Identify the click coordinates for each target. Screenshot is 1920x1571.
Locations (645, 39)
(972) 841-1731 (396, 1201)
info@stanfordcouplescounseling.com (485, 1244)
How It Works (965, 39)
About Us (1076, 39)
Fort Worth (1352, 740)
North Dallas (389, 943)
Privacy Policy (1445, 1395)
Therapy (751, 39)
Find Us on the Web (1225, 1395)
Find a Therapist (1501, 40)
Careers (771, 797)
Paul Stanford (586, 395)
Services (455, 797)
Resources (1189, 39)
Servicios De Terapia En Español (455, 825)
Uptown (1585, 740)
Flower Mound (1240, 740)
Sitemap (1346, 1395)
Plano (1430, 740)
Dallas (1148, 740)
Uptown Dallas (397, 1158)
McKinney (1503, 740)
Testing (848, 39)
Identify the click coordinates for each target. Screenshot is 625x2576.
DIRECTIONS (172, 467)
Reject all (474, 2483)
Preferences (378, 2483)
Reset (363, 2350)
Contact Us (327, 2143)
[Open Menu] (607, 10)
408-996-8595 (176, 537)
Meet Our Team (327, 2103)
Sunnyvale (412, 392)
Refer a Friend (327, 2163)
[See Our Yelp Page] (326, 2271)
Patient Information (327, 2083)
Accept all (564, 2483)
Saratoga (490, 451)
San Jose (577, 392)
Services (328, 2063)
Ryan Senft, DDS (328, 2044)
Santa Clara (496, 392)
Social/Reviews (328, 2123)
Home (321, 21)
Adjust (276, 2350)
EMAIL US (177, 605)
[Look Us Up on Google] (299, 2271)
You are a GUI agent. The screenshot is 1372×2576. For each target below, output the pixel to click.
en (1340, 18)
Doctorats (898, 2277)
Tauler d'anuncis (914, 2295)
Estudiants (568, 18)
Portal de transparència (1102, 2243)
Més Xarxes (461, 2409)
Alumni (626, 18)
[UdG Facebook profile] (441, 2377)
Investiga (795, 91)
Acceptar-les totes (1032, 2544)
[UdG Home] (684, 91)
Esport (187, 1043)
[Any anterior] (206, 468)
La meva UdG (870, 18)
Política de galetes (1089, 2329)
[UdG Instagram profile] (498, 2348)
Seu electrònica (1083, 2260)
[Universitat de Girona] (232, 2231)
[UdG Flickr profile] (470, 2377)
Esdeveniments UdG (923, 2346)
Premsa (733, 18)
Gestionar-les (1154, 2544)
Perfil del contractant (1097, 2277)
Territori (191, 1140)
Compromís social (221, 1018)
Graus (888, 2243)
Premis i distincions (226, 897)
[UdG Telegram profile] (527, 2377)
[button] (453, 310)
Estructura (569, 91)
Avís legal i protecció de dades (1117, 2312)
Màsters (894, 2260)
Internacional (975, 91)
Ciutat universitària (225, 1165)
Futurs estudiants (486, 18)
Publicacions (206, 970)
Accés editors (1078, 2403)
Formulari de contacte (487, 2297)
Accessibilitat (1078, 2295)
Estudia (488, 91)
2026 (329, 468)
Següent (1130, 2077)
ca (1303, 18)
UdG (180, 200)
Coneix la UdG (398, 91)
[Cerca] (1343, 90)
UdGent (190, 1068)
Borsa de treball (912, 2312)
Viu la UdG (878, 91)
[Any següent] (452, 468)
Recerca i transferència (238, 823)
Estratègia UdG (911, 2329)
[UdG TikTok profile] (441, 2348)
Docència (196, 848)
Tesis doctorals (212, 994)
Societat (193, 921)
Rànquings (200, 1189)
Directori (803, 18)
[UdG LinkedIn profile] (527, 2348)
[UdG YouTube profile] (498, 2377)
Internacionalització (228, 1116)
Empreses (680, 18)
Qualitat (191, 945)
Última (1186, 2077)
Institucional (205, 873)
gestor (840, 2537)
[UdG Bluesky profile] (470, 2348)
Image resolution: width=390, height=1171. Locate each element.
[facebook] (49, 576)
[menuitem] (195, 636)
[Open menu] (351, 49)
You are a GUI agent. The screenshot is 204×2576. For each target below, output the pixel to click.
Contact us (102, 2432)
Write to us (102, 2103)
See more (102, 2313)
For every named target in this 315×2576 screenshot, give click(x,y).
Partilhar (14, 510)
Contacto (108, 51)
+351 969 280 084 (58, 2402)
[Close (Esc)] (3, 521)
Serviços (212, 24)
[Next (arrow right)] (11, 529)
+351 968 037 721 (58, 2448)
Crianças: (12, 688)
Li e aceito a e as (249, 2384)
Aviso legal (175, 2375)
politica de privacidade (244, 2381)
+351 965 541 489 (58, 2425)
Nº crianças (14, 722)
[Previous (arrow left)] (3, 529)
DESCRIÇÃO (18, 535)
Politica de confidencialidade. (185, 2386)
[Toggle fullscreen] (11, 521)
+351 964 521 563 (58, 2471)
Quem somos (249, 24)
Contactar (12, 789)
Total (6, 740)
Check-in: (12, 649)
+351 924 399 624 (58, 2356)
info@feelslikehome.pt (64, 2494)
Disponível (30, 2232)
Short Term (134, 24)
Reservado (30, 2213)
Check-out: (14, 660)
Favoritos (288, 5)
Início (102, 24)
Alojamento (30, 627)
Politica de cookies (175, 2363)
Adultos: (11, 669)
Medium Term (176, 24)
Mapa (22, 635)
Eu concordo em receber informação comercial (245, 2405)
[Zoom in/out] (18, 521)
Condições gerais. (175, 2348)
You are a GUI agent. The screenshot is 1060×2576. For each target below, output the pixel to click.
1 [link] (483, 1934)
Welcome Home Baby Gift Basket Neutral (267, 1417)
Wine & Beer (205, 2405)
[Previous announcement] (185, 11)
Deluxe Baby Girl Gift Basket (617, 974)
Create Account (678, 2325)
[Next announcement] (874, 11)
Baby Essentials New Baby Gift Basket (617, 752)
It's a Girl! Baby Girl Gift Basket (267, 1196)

━━━━━━

- **Prompt**
Please report every line of the records above that contains the word "Girl".

- **Written solution**
Deluxe Baby Girl Gift Basket (617, 974)
It's a Girl! Baby Girl Gift Basket (267, 1196)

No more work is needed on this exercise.